» **ТЕКСТ ДЛЯ ЧТЕНИЯ**:
* * *
Первый чтец (читает отрывок из стихотворения Н. Доризо «Арина Родионовна»):

 
Все было мудро предназначено
Судьбой – и сказки, и былины.
Его сама Россия нянчила
Руками крепостной Арины.
 
 
В светелке теплота перинная,
Свеча устало догорала,
И песня русская старинная
Его, младенца, пеленала…
 

(Звучит русская народная песня «Вечор ко мне, девице»)

Второй чтец (читает стихотворение Т. Веселовой «Арина»):

 
А кто он ей?
Не сын, не внук —
Дитя господское. И все же
Арина чуяла: барчук
Ее был на свете всех дороже.
 
 
Все ребятишки хороши,
Дай бог им крепкого здоровья!
Во всех не чаяла души.
Но этот был ее любовью.
 
 
И не к нему ли
Всяку ночь
Арина шла со сказкой сладкой? —
Весьма до сказок был охоч
Ее питомец ненаглядный.
 
 
Что сказки? —
Вымысел один.
Скорее, детям для острастки.
Но малолетний господин
В них видел более чем сказки.
 
 
А зорко око, чуткий слух
Не зря даны ему природой —
Он понимал:
Там русский дух!
Там Русью пахнет! И свободой.
 
 
Хоть до свободы путь далек,
Но сказки правду говорили.
И добру молодцу намек
Уже звучал в устах Арины.
 
 
Сама не ведая о том,
Она урок ему давала.
Простым крестьянским языком
Саму Россию диктовала!
* * *
» **ПЕРЕЧЕНЬ**:
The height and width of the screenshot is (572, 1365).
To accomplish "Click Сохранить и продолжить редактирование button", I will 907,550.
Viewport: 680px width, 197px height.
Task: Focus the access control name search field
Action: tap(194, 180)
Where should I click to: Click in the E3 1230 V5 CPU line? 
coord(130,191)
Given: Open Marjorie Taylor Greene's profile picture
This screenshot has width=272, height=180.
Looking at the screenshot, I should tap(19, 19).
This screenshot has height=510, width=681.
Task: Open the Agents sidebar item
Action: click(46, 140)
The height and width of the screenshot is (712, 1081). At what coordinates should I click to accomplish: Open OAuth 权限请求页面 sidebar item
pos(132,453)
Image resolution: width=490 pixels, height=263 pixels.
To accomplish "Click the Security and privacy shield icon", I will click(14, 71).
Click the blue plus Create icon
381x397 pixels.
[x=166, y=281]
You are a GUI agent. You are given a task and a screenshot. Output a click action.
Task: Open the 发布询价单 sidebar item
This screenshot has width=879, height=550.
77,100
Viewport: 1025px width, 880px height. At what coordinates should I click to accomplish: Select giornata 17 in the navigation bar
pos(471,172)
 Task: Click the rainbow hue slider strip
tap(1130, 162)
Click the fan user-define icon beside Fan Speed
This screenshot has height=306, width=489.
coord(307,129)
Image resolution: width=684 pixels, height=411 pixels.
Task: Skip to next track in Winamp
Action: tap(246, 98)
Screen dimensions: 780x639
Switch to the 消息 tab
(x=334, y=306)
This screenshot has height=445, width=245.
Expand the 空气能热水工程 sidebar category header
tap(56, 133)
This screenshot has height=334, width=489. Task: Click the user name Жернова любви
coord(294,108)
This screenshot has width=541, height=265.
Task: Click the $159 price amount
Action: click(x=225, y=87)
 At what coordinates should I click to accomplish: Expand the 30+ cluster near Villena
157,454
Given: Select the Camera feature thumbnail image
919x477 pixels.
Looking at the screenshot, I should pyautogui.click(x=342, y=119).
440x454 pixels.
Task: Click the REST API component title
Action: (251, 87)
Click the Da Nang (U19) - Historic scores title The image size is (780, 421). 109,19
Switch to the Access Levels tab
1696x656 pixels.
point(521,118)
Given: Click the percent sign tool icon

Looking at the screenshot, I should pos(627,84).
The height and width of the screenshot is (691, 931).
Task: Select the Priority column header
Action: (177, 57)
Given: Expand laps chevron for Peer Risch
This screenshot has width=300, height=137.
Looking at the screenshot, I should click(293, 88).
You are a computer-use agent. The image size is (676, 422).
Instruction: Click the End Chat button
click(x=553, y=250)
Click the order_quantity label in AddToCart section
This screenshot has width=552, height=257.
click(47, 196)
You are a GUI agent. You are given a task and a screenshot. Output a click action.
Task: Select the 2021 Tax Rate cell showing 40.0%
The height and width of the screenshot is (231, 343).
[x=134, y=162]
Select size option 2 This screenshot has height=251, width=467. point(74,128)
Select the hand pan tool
* * *
» **ВАША ЗАДАЧА**:
Изложите содержание текста для чтения в двух предложениях.

» **ПРАВИЛЬНЫЙ ОТВЕТ**:
Первый чтец читает отрывок из стихотворения Н. Доризо «Арина Родионовна» о том, что его героя нянчила сама Россия руками крепостной Арины, а младенца пеленала старинная русская песня, после чего звучит народная песня «Вечор ко мне, девице». Второй чтец читает стихотворение Т. Веселовой «Арина» о том, как няня любила барчука больше всех и каждую ночь ходила к нему со сказками, в которых он видел русский дух и свободу, а она, сама того не ведая, простым крестьянским языком диктовала ему Россию.